— Start —
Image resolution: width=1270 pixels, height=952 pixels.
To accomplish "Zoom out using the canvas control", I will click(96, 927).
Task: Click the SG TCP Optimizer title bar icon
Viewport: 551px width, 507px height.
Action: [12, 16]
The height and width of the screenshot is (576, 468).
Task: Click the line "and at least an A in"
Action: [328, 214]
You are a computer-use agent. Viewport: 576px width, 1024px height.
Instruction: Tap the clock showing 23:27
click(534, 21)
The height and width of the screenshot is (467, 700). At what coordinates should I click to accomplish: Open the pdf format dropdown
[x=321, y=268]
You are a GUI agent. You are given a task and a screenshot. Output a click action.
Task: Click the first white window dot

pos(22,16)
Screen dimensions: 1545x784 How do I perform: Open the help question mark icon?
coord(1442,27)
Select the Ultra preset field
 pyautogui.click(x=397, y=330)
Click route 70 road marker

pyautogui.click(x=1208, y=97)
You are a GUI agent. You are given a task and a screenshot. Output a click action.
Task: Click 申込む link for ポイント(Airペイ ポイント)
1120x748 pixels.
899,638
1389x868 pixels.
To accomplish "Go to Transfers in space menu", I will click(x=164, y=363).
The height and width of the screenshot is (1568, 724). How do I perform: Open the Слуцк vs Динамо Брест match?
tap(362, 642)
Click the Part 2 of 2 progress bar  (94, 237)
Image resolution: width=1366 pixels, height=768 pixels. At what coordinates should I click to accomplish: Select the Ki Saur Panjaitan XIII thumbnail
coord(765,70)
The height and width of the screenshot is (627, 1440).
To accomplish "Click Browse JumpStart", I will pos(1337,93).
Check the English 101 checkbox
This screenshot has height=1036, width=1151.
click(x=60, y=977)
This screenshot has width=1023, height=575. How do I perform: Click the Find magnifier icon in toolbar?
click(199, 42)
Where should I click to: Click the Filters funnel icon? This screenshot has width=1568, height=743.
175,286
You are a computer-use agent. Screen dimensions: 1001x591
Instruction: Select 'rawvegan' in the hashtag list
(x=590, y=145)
— End —
| The task |
Transcribe all of the data above line for line, without changing anything.

| Task answer |
Image resolution: width=1270 pixels, height=952 pixels.
To accomplish "Zoom out using the canvas control", I will click(96, 927).
Task: Click the SG TCP Optimizer title bar icon
Viewport: 551px width, 507px height.
Action: [12, 16]
The height and width of the screenshot is (576, 468).
Task: Click the line "and at least an A in"
Action: [328, 214]
You are a computer-use agent. Viewport: 576px width, 1024px height.
Instruction: Tap the clock showing 23:27
click(534, 21)
The height and width of the screenshot is (467, 700). At what coordinates should I click to accomplish: Open the pdf format dropdown
[x=321, y=268]
You are a GUI agent. You are given a task and a screenshot. Output a click action.
Task: Click the first white window dot

pos(22,16)
Screen dimensions: 1545x784 How do I perform: Open the help question mark icon?
coord(1442,27)
Select the Ultra preset field
 pyautogui.click(x=397, y=330)
Click route 70 road marker

pyautogui.click(x=1208, y=97)
You are a GUI agent. You are given a task and a screenshot. Output a click action.
Task: Click 申込む link for ポイント(Airペイ ポイント)
1120x748 pixels.
899,638
1389x868 pixels.
To accomplish "Go to Transfers in space menu", I will click(x=164, y=363).
The height and width of the screenshot is (1568, 724). How do I perform: Open the Слуцк vs Динамо Брест match?
tap(362, 642)
Click the Part 2 of 2 progress bar  (94, 237)
Image resolution: width=1366 pixels, height=768 pixels. At what coordinates should I click to accomplish: Select the Ki Saur Panjaitan XIII thumbnail
coord(765,70)
The height and width of the screenshot is (627, 1440).
To accomplish "Click Browse JumpStart", I will pos(1337,93).
Check the English 101 checkbox
This screenshot has height=1036, width=1151.
click(x=60, y=977)
This screenshot has width=1023, height=575. How do I perform: Click the Find magnifier icon in toolbar?
click(199, 42)
Where should I click to: Click the Filters funnel icon? This screenshot has width=1568, height=743.
175,286
You are a computer-use agent. Screen dimensions: 1001x591
Instruction: Select 'rawvegan' in the hashtag list
(x=590, y=145)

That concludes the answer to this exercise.